The French influence on Morocco’s wine scene is evident. The grapes, and consequently the wine styles that work well here, remind us of the Languedoc and Provence. Rousanne in particular has shown some impressive potential in recent years; the tendency for the variety to develop fragrant scents of yellow tree fruit, broom and wild flower is often evident.
But the difference between good and bad often lies in the acidity. On this western coast of North Africa the climate is hot with the summer heat often destroying vintages. Proximity to the ocean can soften its impact in cooler years it is during these that we can sometimes find the refreshing acidity and character that gives balance and intrigue to a wine.
Altitude is the key ingredient to quality wine making here. Most of the wineries in Morocco are found in the north of the country where vineyards are planted in the rising terrain that leads to the Atlas Mountains.
In the south there are relatively few producers of note. The geography is too low, too flat, and the heat places vines under too much stress to produce anything other than local wine of indifferent quality. Only Domaine du Val d’Argan, not far from the famed tourist hotspot of Marrakech, seems to be bucking the trend.

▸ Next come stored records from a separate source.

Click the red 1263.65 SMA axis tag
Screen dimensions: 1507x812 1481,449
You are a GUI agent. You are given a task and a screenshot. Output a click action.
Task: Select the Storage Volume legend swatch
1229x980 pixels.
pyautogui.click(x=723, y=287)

Wine consumers casually grabbing Moroccan wine off the shelf should think twice. Gambling this way can easily land you with a light and insipid white or a thick, almost syrupy red. It’s not an easy place to make good wine and it pays to trade up in price. Finding winemakers with the patience, passion and commitment to mastering the climate is not easy, but doing so offers the best chance of decent wine drinking in Morocco.